Tanda-tanda collectivisme itu tampak pertama kali pada sifat “tolong-menolong”. Dalam segala usahanya dan caranya ia mempergunakan tenaganya orang desa masih menyangka dirinya sebagai satu anggota dari pada kaum. Kalau seseorang hendak memperbuat rumah, maka ia dapat mengharapkan pertolongan dari orang lain sama se desa. Demikian juga ia hendak mengerjakan sawahnya. Senantiasa ia beroleh bantuan. Disini tidak ada upah. Cukuplah kalau usaha dan jerih bersama itu disudahi dengan santapan bersama. Demikian juga kalau seseorang di desa ditimpa bahaya kematian. Bukan saja mayat dipikul ke kubur, juga perjamuan bersama turut menghiburkan hati yang rindu.

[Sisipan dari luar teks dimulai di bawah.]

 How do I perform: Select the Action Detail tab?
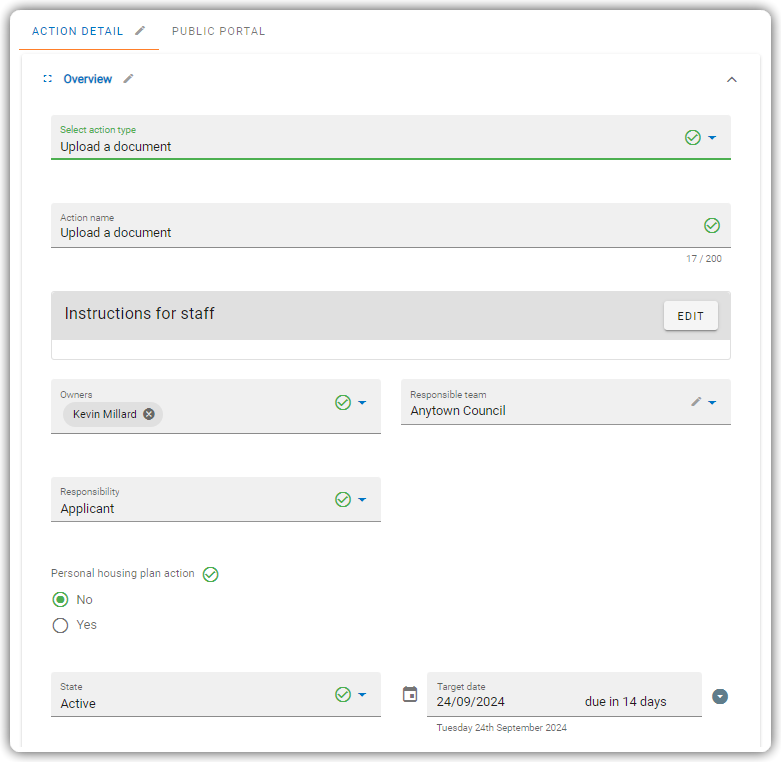click(78, 31)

Demikianlah sifat “tolong-menolong” itu menjadi satu tiang daripada pergaulan hidup Indonesia. Dan sifat itu berpengaruh pula atas caranya orang-orang di desa mengurus beberapa hal yang bersangkut dengan kebutuhan mereka. Keputusan dengan mufakat!
Lebih jelas keliatan tanda-tanda collectivisme itu pada hak milik atas tanah. Pergaulan hidup di desa pada mulanya tidak mengenal hak orang seorang atas tanah; tanah itu bersama.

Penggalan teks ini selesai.